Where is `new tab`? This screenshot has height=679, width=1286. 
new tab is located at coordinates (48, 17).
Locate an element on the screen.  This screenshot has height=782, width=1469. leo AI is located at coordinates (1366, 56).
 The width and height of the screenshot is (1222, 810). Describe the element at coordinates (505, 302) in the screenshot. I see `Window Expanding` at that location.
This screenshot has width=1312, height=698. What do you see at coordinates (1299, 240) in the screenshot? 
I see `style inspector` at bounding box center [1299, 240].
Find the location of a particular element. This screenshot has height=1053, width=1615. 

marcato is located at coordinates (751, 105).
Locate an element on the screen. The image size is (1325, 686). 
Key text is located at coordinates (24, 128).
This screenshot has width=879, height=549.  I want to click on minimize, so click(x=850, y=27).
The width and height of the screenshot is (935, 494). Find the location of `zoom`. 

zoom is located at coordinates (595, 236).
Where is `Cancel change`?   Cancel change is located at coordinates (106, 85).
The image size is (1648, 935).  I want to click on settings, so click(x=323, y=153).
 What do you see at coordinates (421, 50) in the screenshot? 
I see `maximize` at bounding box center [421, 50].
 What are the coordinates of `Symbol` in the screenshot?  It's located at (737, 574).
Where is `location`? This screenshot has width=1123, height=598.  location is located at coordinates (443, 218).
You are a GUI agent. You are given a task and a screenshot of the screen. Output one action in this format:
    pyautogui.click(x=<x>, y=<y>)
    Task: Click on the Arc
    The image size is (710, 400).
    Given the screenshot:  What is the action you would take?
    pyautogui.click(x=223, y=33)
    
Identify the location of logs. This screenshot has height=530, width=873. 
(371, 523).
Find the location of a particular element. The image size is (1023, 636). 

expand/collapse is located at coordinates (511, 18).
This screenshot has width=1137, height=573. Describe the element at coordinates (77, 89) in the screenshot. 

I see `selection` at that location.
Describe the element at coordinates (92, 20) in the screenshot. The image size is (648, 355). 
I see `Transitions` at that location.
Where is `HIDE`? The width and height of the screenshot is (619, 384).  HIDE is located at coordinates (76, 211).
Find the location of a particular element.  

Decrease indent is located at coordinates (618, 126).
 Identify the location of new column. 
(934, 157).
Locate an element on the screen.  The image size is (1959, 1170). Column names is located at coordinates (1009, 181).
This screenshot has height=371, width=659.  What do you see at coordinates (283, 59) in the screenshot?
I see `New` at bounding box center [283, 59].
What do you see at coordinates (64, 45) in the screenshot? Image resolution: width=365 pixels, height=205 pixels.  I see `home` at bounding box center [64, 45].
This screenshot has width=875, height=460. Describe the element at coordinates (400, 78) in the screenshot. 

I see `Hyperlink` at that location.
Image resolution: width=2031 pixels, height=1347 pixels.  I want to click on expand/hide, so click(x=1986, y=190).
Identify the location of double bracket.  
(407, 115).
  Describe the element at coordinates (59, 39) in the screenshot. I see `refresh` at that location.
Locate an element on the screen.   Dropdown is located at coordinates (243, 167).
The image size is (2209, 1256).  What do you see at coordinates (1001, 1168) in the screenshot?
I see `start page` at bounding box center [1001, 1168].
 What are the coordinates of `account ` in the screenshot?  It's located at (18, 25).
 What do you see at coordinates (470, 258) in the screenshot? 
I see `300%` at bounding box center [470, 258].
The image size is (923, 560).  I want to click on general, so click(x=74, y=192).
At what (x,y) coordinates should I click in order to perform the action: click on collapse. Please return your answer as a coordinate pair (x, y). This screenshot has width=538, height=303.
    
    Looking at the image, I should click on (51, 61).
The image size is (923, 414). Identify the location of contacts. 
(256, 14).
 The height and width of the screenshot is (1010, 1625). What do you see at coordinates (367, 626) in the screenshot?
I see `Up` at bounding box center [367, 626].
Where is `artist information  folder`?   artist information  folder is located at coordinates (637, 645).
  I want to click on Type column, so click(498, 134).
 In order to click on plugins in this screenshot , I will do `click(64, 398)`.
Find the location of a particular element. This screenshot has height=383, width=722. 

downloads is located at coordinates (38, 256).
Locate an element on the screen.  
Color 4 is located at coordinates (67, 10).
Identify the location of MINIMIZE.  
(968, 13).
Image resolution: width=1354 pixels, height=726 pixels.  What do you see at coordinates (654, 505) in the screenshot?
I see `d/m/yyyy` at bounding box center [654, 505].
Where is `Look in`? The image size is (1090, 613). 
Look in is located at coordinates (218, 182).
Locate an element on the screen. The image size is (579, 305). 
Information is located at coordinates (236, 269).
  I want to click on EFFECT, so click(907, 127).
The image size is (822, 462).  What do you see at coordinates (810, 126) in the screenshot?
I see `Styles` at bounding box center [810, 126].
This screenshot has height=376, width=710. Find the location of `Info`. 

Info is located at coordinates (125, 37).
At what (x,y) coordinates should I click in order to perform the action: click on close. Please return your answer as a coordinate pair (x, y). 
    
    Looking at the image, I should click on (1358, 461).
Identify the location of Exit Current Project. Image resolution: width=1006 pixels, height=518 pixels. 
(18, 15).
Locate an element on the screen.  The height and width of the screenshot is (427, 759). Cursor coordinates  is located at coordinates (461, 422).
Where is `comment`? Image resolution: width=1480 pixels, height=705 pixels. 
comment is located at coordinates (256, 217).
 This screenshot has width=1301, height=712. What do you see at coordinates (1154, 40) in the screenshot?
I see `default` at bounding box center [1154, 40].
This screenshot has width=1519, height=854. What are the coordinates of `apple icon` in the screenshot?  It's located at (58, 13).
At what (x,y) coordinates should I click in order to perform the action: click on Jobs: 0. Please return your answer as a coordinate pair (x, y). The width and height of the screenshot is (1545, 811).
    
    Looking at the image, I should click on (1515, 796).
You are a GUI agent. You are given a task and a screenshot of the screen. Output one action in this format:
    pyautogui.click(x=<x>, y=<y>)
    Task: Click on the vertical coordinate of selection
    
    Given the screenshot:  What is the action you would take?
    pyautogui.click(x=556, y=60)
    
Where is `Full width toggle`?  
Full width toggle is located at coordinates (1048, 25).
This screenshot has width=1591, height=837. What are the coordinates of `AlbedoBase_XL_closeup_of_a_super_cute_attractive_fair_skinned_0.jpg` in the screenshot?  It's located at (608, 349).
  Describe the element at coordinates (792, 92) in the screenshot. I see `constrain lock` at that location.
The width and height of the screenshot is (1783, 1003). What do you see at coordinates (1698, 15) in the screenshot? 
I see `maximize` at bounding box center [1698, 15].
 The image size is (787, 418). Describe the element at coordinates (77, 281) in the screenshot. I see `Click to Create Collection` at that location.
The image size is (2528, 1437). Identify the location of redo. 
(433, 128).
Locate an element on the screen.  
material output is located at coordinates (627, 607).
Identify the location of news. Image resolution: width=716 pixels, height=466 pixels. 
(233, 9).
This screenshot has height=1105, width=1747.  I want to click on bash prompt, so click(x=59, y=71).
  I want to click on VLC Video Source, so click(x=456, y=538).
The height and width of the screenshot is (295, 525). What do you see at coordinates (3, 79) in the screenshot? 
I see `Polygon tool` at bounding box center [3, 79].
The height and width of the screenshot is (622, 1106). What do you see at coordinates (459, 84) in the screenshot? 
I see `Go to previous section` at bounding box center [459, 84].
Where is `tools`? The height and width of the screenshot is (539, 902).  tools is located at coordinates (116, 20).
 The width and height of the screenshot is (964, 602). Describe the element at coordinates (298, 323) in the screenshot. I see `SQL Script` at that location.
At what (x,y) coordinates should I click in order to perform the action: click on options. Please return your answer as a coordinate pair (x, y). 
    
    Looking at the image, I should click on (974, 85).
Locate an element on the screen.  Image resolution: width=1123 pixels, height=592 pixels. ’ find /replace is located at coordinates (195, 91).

════════════════════

## WHAT THE TASK REQUIRES
Could you rewrite all of the items above, replacing "Locate an element on the screen" with "Find an element on the screen" and leaving everything else unchanged?

## WRITTEN ANSWER
Where is `new tab`? This screenshot has height=679, width=1286. 
new tab is located at coordinates (48, 17).
Find an element on the screen.  This screenshot has height=782, width=1469. leo AI is located at coordinates (1366, 56).
 The width and height of the screenshot is (1222, 810). Describe the element at coordinates (505, 302) in the screenshot. I see `Window Expanding` at that location.
This screenshot has width=1312, height=698. What do you see at coordinates (1299, 240) in the screenshot? 
I see `style inspector` at bounding box center [1299, 240].
Find the location of a particular element. This screenshot has height=1053, width=1615. 

marcato is located at coordinates (751, 105).
Find an element on the screen. The image size is (1325, 686). 
Key text is located at coordinates (24, 128).
This screenshot has width=879, height=549.  I want to click on minimize, so click(x=850, y=27).
The width and height of the screenshot is (935, 494). Find the location of `zoom`. 

zoom is located at coordinates (595, 236).
Where is `Cancel change`?   Cancel change is located at coordinates (106, 85).
The image size is (1648, 935).  I want to click on settings, so click(x=323, y=153).
 What do you see at coordinates (421, 50) in the screenshot? 
I see `maximize` at bounding box center [421, 50].
 What are the coordinates of `Symbol` in the screenshot?  It's located at (737, 574).
Where is `location`? This screenshot has width=1123, height=598.  location is located at coordinates (443, 218).
You are a GUI agent. You are given a task and a screenshot of the screen. Output one action in this format:
    pyautogui.click(x=<x>, y=<y>)
    Task: Click on the Arc
    The image size is (710, 400).
    Given the screenshot:  What is the action you would take?
    pyautogui.click(x=223, y=33)
    
Identify the location of logs. This screenshot has height=530, width=873. 
(371, 523).
Find the location of a particular element. The image size is (1023, 636). 

expand/collapse is located at coordinates (511, 18).
This screenshot has width=1137, height=573. Describe the element at coordinates (77, 89) in the screenshot. 

I see `selection` at that location.
Describe the element at coordinates (92, 20) in the screenshot. The image size is (648, 355). 
I see `Transitions` at that location.
Where is `HIDE`? The width and height of the screenshot is (619, 384).  HIDE is located at coordinates (76, 211).
Find the location of a particular element.  

Decrease indent is located at coordinates (618, 126).
 Identify the location of new column. 
(934, 157).
Find an element on the screen.  The image size is (1959, 1170). Column names is located at coordinates (1009, 181).
This screenshot has height=371, width=659.  What do you see at coordinates (283, 59) in the screenshot?
I see `New` at bounding box center [283, 59].
What do you see at coordinates (64, 45) in the screenshot? Image resolution: width=365 pixels, height=205 pixels.  I see `home` at bounding box center [64, 45].
This screenshot has width=875, height=460. Describe the element at coordinates (400, 78) in the screenshot. 

I see `Hyperlink` at that location.
Image resolution: width=2031 pixels, height=1347 pixels.  I want to click on expand/hide, so click(x=1986, y=190).
Identify the location of double bracket.  
(407, 115).
  Describe the element at coordinates (59, 39) in the screenshot. I see `refresh` at that location.
Find an element on the screen.   Dropdown is located at coordinates (243, 167).
The image size is (2209, 1256).  What do you see at coordinates (1001, 1168) in the screenshot?
I see `start page` at bounding box center [1001, 1168].
 What are the coordinates of `account ` in the screenshot?  It's located at (18, 25).
 What do you see at coordinates (470, 258) in the screenshot? 
I see `300%` at bounding box center [470, 258].
The image size is (923, 560).  I want to click on general, so click(x=74, y=192).
At what (x,y) coordinates should I click in order to perform the action: click on collapse. Please return your answer as a coordinate pair (x, y). This screenshot has width=538, height=303.
    
    Looking at the image, I should click on (51, 61).
The image size is (923, 414). Identify the location of contacts. 
(256, 14).
 The height and width of the screenshot is (1010, 1625). What do you see at coordinates (367, 626) in the screenshot?
I see `Up` at bounding box center [367, 626].
Where is `artist information  folder`?   artist information  folder is located at coordinates (637, 645).
  I want to click on Type column, so click(498, 134).
 In order to click on plugins in this screenshot , I will do `click(64, 398)`.
Find the location of a particular element. This screenshot has height=383, width=722. 

downloads is located at coordinates (38, 256).
Find an element on the screen.  
Color 4 is located at coordinates (67, 10).
Identify the location of MINIMIZE.  
(968, 13).
Image resolution: width=1354 pixels, height=726 pixels.  What do you see at coordinates (654, 505) in the screenshot?
I see `d/m/yyyy` at bounding box center [654, 505].
Where is `Look in`? The image size is (1090, 613). 
Look in is located at coordinates (218, 182).
Find an element on the screen. The image size is (579, 305). 
Information is located at coordinates (236, 269).
  I want to click on EFFECT, so click(907, 127).
The image size is (822, 462).  What do you see at coordinates (810, 126) in the screenshot?
I see `Styles` at bounding box center [810, 126].
This screenshot has height=376, width=710. Find the location of `Info`. 

Info is located at coordinates (125, 37).
At what (x,y) coordinates should I click in order to perform the action: click on close. Please return your answer as a coordinate pair (x, y). 
    
    Looking at the image, I should click on (1358, 461).
Identify the location of Exit Current Project. Image resolution: width=1006 pixels, height=518 pixels. 
(18, 15).
Find an element on the screen.  The height and width of the screenshot is (427, 759). Cursor coordinates  is located at coordinates (461, 422).
Where is `comment`? Image resolution: width=1480 pixels, height=705 pixels. 
comment is located at coordinates (256, 217).
 This screenshot has width=1301, height=712. What do you see at coordinates (1154, 40) in the screenshot?
I see `default` at bounding box center [1154, 40].
This screenshot has width=1519, height=854. What are the coordinates of `apple icon` in the screenshot?  It's located at (58, 13).
At what (x,y) coordinates should I click in order to perform the action: click on Jobs: 0. Please return your answer as a coordinate pair (x, y). The width and height of the screenshot is (1545, 811).
    
    Looking at the image, I should click on (1515, 796).
You are a GUI agent. You are given a task and a screenshot of the screen. Output one action in this format:
    pyautogui.click(x=<x>, y=<y>)
    Task: Click on the vertical coordinate of selection
    
    Given the screenshot:  What is the action you would take?
    pyautogui.click(x=556, y=60)
    
Where is `Full width toggle`?  
Full width toggle is located at coordinates (1048, 25).
This screenshot has width=1591, height=837. What are the coordinates of `AlbedoBase_XL_closeup_of_a_super_cute_attractive_fair_skinned_0.jpg` in the screenshot?  It's located at (608, 349).
  Describe the element at coordinates (792, 92) in the screenshot. I see `constrain lock` at that location.
The width and height of the screenshot is (1783, 1003). What do you see at coordinates (1698, 15) in the screenshot? 
I see `maximize` at bounding box center [1698, 15].
 The image size is (787, 418). Describe the element at coordinates (77, 281) in the screenshot. I see `Click to Create Collection` at that location.
The image size is (2528, 1437). Identify the location of redo. 
(433, 128).
Find an element on the screen.  
material output is located at coordinates (627, 607).
Identify the location of news. Image resolution: width=716 pixels, height=466 pixels. 
(233, 9).
This screenshot has height=1105, width=1747.  I want to click on bash prompt, so click(x=59, y=71).
  I want to click on VLC Video Source, so click(x=456, y=538).
The height and width of the screenshot is (295, 525). What do you see at coordinates (3, 79) in the screenshot? 
I see `Polygon tool` at bounding box center [3, 79].
The height and width of the screenshot is (622, 1106). What do you see at coordinates (459, 84) in the screenshot? 
I see `Go to previous section` at bounding box center [459, 84].
Where is `tools`? The height and width of the screenshot is (539, 902).  tools is located at coordinates (116, 20).
 The width and height of the screenshot is (964, 602). Describe the element at coordinates (298, 323) in the screenshot. I see `SQL Script` at that location.
At what (x,y) coordinates should I click in order to perform the action: click on options. Please return your answer as a coordinate pair (x, y). 
    
    Looking at the image, I should click on (974, 85).
Find an element on the screen.  Image resolution: width=1123 pixels, height=592 pixels. ’ find /replace is located at coordinates (195, 91).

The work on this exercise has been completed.